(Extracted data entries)
____

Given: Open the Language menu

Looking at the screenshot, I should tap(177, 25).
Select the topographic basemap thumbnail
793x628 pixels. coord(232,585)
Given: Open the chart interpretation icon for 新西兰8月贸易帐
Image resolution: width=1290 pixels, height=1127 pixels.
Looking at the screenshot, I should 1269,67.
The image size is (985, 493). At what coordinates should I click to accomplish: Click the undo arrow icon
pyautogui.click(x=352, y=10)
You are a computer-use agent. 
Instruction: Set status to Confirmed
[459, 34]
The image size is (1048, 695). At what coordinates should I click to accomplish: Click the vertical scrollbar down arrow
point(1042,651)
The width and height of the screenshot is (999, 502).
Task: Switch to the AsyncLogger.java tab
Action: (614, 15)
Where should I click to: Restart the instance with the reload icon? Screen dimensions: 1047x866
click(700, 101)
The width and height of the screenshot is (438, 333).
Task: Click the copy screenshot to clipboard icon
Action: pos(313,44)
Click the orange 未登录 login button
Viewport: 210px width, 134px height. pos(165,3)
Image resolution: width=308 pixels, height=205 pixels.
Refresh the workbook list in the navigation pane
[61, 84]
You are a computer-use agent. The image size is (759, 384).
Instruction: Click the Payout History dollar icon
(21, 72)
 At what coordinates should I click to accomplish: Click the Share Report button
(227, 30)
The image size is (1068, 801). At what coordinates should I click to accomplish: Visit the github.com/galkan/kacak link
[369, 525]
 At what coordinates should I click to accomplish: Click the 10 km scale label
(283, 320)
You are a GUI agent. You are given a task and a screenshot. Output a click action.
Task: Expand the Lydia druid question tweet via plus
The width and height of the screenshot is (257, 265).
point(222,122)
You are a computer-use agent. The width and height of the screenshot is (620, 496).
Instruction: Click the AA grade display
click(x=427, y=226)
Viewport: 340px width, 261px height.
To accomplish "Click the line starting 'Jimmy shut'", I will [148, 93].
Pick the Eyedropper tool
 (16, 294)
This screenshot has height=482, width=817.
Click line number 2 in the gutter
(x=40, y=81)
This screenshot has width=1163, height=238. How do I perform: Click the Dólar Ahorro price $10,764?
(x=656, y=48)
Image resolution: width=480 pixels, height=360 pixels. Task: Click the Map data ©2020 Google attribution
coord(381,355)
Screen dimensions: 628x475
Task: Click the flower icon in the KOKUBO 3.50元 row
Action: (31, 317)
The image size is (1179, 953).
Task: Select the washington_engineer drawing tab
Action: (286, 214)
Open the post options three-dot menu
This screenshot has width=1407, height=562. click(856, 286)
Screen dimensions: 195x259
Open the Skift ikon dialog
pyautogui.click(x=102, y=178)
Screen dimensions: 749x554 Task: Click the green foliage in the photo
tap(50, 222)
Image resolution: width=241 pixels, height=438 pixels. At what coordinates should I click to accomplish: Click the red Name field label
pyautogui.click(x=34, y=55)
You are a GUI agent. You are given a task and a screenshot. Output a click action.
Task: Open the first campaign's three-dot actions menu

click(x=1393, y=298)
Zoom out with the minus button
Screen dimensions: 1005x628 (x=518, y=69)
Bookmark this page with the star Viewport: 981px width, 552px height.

____

» **Your goal**:
Only the lines from the one with "At what coordinates should I click to accomplish: Click the 10" through the last line of the records belong in the answer, each copied exactly.

» **Response to this exercise**:
 At what coordinates should I click to accomplish: Click the 10 km scale label
(283, 320)
You are a GUI agent. You are given a task and a screenshot. Output a click action.
Task: Expand the Lydia druid question tweet via plus
The width and height of the screenshot is (257, 265).
point(222,122)
You are a computer-use agent. The width and height of the screenshot is (620, 496).
Instruction: Click the AA grade display
click(x=427, y=226)
Viewport: 340px width, 261px height.
To accomplish "Click the line starting 'Jimmy shut'", I will [148, 93].
Pick the Eyedropper tool
 (16, 294)
This screenshot has height=482, width=817.
Click line number 2 in the gutter
(x=40, y=81)
This screenshot has width=1163, height=238. How do I perform: Click the Dólar Ahorro price $10,764?
(x=656, y=48)
Image resolution: width=480 pixels, height=360 pixels. Task: Click the Map data ©2020 Google attribution
coord(381,355)
Screen dimensions: 628x475
Task: Click the flower icon in the KOKUBO 3.50元 row
Action: (31, 317)
The image size is (1179, 953).
Task: Select the washington_engineer drawing tab
Action: (286, 214)
Open the post options three-dot menu
This screenshot has width=1407, height=562. click(856, 286)
Screen dimensions: 195x259
Open the Skift ikon dialog
pyautogui.click(x=102, y=178)
Screen dimensions: 749x554 Task: Click the green foliage in the photo
tap(50, 222)
Image resolution: width=241 pixels, height=438 pixels. At what coordinates should I click to accomplish: Click the red Name field label
pyautogui.click(x=34, y=55)
You are a GUI agent. You are given a task and a screenshot. Output a click action.
Task: Open the first campaign's three-dot actions menu

click(x=1393, y=298)
Zoom out with the minus button
Screen dimensions: 1005x628 (x=518, y=69)
Bookmark this page with the star Viewport: 981px width, 552px height.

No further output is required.